### Work to be completed
Set the listing down once more, exactly as given.

⁂

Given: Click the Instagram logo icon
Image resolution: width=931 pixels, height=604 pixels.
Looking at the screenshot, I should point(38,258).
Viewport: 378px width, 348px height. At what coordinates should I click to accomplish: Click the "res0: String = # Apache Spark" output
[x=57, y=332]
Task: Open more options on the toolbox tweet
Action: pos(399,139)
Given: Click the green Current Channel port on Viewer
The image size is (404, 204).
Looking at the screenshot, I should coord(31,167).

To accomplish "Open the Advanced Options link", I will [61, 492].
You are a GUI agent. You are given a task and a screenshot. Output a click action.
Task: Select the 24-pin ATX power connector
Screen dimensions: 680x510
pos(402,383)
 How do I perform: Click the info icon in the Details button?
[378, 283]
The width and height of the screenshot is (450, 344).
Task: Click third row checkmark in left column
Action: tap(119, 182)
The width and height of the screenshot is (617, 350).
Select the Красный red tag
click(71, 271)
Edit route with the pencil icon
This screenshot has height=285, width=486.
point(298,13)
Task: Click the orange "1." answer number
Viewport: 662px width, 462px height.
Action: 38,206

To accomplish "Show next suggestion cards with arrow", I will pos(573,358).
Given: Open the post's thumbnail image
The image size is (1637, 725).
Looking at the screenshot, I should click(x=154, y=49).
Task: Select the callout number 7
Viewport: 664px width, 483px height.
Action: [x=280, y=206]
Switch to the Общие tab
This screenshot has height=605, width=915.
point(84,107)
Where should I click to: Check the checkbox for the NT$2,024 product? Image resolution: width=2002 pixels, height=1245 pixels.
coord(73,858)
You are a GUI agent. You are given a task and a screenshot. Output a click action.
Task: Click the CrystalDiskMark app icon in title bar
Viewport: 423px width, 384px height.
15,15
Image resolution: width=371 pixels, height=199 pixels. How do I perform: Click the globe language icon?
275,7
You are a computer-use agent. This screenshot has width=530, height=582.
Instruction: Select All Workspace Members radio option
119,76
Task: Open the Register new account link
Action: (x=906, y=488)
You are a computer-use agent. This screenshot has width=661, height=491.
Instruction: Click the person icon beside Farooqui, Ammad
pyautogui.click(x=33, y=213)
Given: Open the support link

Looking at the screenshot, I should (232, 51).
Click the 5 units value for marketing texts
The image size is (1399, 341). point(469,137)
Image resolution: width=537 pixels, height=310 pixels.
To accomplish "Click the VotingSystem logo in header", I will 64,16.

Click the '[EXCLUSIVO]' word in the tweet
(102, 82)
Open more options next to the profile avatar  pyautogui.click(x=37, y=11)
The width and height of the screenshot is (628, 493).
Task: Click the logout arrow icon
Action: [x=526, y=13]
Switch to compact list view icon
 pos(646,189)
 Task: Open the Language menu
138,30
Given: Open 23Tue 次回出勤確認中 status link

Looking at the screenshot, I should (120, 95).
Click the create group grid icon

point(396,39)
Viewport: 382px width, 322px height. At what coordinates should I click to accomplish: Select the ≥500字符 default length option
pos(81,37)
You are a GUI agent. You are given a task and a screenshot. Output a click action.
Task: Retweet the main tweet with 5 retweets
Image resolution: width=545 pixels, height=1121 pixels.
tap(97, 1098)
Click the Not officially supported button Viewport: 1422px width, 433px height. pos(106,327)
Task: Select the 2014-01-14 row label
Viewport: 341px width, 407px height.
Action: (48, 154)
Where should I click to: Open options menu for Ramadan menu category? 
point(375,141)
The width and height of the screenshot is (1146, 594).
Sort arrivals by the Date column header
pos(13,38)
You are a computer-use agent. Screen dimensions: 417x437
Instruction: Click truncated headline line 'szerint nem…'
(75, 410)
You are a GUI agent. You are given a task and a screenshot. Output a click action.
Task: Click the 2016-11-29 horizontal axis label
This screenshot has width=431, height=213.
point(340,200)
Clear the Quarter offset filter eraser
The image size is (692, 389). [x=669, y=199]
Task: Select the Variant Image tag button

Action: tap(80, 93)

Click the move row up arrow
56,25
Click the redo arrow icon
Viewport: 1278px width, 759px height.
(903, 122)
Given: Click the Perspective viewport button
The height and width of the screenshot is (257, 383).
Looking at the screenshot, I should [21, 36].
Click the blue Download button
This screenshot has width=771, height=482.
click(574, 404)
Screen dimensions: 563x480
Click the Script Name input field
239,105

⁂

### Solution to this problem
Given: Click the Instagram logo icon
Image resolution: width=931 pixels, height=604 pixels.
Looking at the screenshot, I should point(38,258).
Viewport: 378px width, 348px height. At what coordinates should I click to accomplish: Click the "res0: String = # Apache Spark" output
[x=57, y=332]
Task: Open more options on the toolbox tweet
Action: pos(399,139)
Given: Click the green Current Channel port on Viewer
The image size is (404, 204).
Looking at the screenshot, I should coord(31,167).

To accomplish "Open the Advanced Options link", I will [61, 492].
You are a GUI agent. You are given a task and a screenshot. Output a click action.
Task: Select the 24-pin ATX power connector
Screen dimensions: 680x510
pos(402,383)
 How do I perform: Click the info icon in the Details button?
[378, 283]
The width and height of the screenshot is (450, 344).
Task: Click third row checkmark in left column
Action: tap(119, 182)
The width and height of the screenshot is (617, 350).
Select the Красный red tag
click(71, 271)
Edit route with the pencil icon
This screenshot has height=285, width=486.
point(298,13)
Task: Click the orange "1." answer number
Viewport: 662px width, 462px height.
Action: 38,206

To accomplish "Show next suggestion cards with arrow", I will pos(573,358).
Given: Open the post's thumbnail image
The image size is (1637, 725).
Looking at the screenshot, I should click(x=154, y=49).
Task: Select the callout number 7
Viewport: 664px width, 483px height.
Action: [x=280, y=206]
Switch to the Общие tab
This screenshot has height=605, width=915.
point(84,107)
Where should I click to: Check the checkbox for the NT$2,024 product? Image resolution: width=2002 pixels, height=1245 pixels.
coord(73,858)
You are a GUI agent. You are given a task and a screenshot. Output a click action.
Task: Click the CrystalDiskMark app icon in title bar
Viewport: 423px width, 384px height.
15,15
Image resolution: width=371 pixels, height=199 pixels. How do I perform: Click the globe language icon?
275,7
You are a computer-use agent. This screenshot has width=530, height=582.
Instruction: Select All Workspace Members radio option
119,76
Task: Open the Register new account link
Action: (x=906, y=488)
You are a computer-use agent. This screenshot has width=661, height=491.
Instruction: Click the person icon beside Farooqui, Ammad
pyautogui.click(x=33, y=213)
Given: Open the support link

Looking at the screenshot, I should (232, 51).
Click the 5 units value for marketing texts
The image size is (1399, 341). point(469,137)
Image resolution: width=537 pixels, height=310 pixels.
To accomplish "Click the VotingSystem logo in header", I will 64,16.

Click the '[EXCLUSIVO]' word in the tweet
(102, 82)
Open more options next to the profile avatar  pyautogui.click(x=37, y=11)
The width and height of the screenshot is (628, 493).
Task: Click the logout arrow icon
Action: [x=526, y=13]
Switch to compact list view icon
 pos(646,189)
 Task: Open the Language menu
138,30
Given: Open 23Tue 次回出勤確認中 status link

Looking at the screenshot, I should (120, 95).
Click the create group grid icon

point(396,39)
Viewport: 382px width, 322px height. At what coordinates should I click to accomplish: Select the ≥500字符 default length option
pos(81,37)
You are a GUI agent. You are given a task and a screenshot. Output a click action.
Task: Retweet the main tweet with 5 retweets
Image resolution: width=545 pixels, height=1121 pixels.
tap(97, 1098)
Click the Not officially supported button Viewport: 1422px width, 433px height. pos(106,327)
Task: Select the 2014-01-14 row label
Viewport: 341px width, 407px height.
Action: (48, 154)
Where should I click to: Open options menu for Ramadan menu category? 
point(375,141)
The width and height of the screenshot is (1146, 594).
Sort arrivals by the Date column header
pos(13,38)
You are a computer-use agent. Screen dimensions: 417x437
Instruction: Click truncated headline line 'szerint nem…'
(75, 410)
You are a GUI agent. You are given a task and a screenshot. Output a click action.
Task: Click the 2016-11-29 horizontal axis label
This screenshot has width=431, height=213.
point(340,200)
Clear the Quarter offset filter eraser
The image size is (692, 389). [x=669, y=199]
Task: Select the Variant Image tag button

Action: tap(80, 93)

Click the move row up arrow
56,25
Click the redo arrow icon
Viewport: 1278px width, 759px height.
(903, 122)
Given: Click the Perspective viewport button
The height and width of the screenshot is (257, 383).
Looking at the screenshot, I should [21, 36].
Click the blue Download button
This screenshot has width=771, height=482.
click(574, 404)
Screen dimensions: 563x480
Click the Script Name input field
239,105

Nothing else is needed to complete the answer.